PASSAGE TO READ
>>
Before the American Revolution, rum and molasses accounted for one-fifth of all goods imported from British territories. That trend continued into the 1790s when rum and molasses still accounted for approximately one-fifth of the value of all American imports. By 1810, however, whiskey, rum, and distilled spirits were the third most important industrial products (behind cloth and tanned leather) and accounted for 10 percent of the United States’ manufactured output. While import taxes on rum and rum distilling remained in place, the whiskey tax was repealed in 1802, which made domestically produced whiskey far cheaper than imported rum. As prices dropped, the United States became a nation of whiskey distillers and drinkers.

In the nation’s early years, distilling functioned as a means of using excess grain. According to historian W. J. Rorabaugh, “the process of distillation interested Americans because it performed a vital economic function by transforming fragile, perishable, bulky, surplus fruit and grain into non-perishable spirits that could be easily stored, shipped, or sold.”

A bushel of corn worth .25 cents could be distilled into 2.5 gallons of spirits worth at least $1.25 — a handsome and welcome profit for most 19th-century farmers, including those who paid a commercial distiller. Copper stills, boilers, and bowls were expensive, and only wealthy farmers and planters could afford to purchase distilling equipment.

According to Harrison Hall’s 1818 distilling manual, equipment alone cost $1,124, but within three months could yield a $676 profit. Smaller farmers, who lacked the necessary investment capital, often paid wealthier neighbors to distill excess crops. Yet whiskey was a fickle business rife with price fluctuations, and not all farmers profited.
<<
ASSIGNED TASK A
In the passage on early American distilling, in what year was the whiskey tax repealed?
ASSIGNED TASK B
Continue the passage on early American distilling, beginning after its final sentence.
The data that follows is separate material unrelated to the passage on early American distilling.

DATA PROVIDED
>>
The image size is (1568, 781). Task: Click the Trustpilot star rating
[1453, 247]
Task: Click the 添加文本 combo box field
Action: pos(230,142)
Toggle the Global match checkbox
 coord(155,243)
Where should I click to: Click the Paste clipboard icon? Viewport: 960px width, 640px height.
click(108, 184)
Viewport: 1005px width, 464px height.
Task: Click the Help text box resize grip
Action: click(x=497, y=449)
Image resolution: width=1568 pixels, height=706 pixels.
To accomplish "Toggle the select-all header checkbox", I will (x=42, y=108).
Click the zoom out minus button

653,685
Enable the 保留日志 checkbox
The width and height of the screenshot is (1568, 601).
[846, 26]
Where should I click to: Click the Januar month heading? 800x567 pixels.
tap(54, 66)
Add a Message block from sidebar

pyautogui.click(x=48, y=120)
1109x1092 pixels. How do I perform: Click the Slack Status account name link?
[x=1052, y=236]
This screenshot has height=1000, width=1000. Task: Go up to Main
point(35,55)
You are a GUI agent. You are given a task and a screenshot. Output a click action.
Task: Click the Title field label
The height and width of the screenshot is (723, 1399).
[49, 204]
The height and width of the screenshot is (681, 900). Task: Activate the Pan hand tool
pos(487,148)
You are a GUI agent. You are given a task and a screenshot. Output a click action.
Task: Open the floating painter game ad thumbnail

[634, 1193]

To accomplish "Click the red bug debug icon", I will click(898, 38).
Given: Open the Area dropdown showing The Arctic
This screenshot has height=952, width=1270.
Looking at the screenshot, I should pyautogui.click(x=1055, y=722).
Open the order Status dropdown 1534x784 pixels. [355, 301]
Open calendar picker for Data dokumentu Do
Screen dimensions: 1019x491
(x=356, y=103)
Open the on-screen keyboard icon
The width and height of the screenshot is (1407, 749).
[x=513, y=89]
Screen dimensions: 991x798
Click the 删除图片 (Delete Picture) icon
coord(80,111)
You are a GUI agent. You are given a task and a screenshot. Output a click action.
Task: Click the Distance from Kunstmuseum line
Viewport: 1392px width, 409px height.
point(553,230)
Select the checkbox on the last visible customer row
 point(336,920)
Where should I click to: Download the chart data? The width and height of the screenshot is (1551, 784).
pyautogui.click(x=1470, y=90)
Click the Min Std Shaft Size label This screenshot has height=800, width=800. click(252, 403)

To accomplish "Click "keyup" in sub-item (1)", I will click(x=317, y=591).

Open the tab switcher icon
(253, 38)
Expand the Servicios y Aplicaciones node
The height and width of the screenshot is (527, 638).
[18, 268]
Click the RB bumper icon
<<
TASK RESPONSE A
1802

TASK RESPONSE B
For many 19th-century farmers, distilling provided a means to increase profits and to use excess grain and fruit. According to an 1855 agricultural journal, the ideal agricultural institute consisted of 640 acres of land for cultivation, 100 acres of meadows, and 200 acres of pasture land in addition to a 10-acre vineyard, 4-acre hop garden, and a 20-acre orchard to “show the process of making cider.” Average southern farmers, of course, were not developing full-scale agricultural institutes. Still, the article would have represented the ideal 19th-century farm and served as an aspiration for farmers cultivating their lands. By the mid-19th century, even lower-class white Georgians produced homemade brandies and ciders on their small farms for personal consumption.

In 1893, Georgia had 91 operating grain distillers, transforming malt, rye, and corn into alcohol. Small-scale fruit distilling also remained popular throughout the state, and that same year, 335 fruit distilleries produced 5,069 gallons of apple brandy and 29,887 gallons of peach brandy. Georgia was a leader in the production of distilled spirits, and only New York, Kentucky, and Virginia had more distilleries.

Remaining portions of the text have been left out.